D'autre part, « Les Rois de la nuit », nouvelle qui figurait déjà dans l'excellent recueil consacré à Bran Mak Morn car improbable crossover réunissant le temps d’une bataille épique contre les légions romaines le héros picte descendant de Brule et Kull ressuscité à la tête d’une troupe de Vikings. Alors, oui, c’est totalement artificiel, mais on s’en fout : ça marche. Là encore, la nouvelle fut achetée et publiée par Weird Tales, et à bon droit ; les morceaux de bravoure ne manquent pas dans ce récit enlevé et tragique, une pièce de choix pour conclure le cycle de Kull.

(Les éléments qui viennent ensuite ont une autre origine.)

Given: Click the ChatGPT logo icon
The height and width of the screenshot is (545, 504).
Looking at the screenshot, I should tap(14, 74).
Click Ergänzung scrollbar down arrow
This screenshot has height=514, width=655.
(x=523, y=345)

Voilà pour le très bon. Deux nouvelles, ensuite, sont correctes. D'une part, « Les Miroirs de Tuzun Thune », à nouveau riche d’introspection, et dont le contenu métaphysique vous saute littéralement à la gueule. Ce qui autorise à l’occasion quelques belles répliques (dont John Milius et Oliver Stone sauront se souvenir pour Conan le barbare), d’autres un peu plus faibles, voire d’une naïveté confondante.

D'autre part, « Par cette hache, je règne ! », nouvelle shakespearienne où le bon roi Kull, survivant à un complot destiné à l’abattre, se mue en dictateur. La nouvelle en elle-même est correcte… mais on avouera qu’elle nous intéresse surtout en ce qu’elle constitue le brouillon de « Le Phénix sur l’épée », la première nouvelle de Conan, à mon sens bien autrement réussie. Je rejoins en outre Patrice Louinet sur l’interprétation qu’il fait de cette nouvelle, comme annonçant l’abandon prochain du personnage.

Quant au reste... Ben c'est ou médiocre, ou franchement mauvais.

Bilan ? Plus que mitigé, donc… Si Kull le roi atlante sera probablement une acquisition indispensable pour les fanatiques howardiens et pourra à la limite (je dis bien : à la limite) satisfaire les simples amateurs de Conan, je conseillerais plutôt aux autres de faire l’impasse sur ce volume… et éventuellement de se reporter sur l’excellent Bran Mak Morn.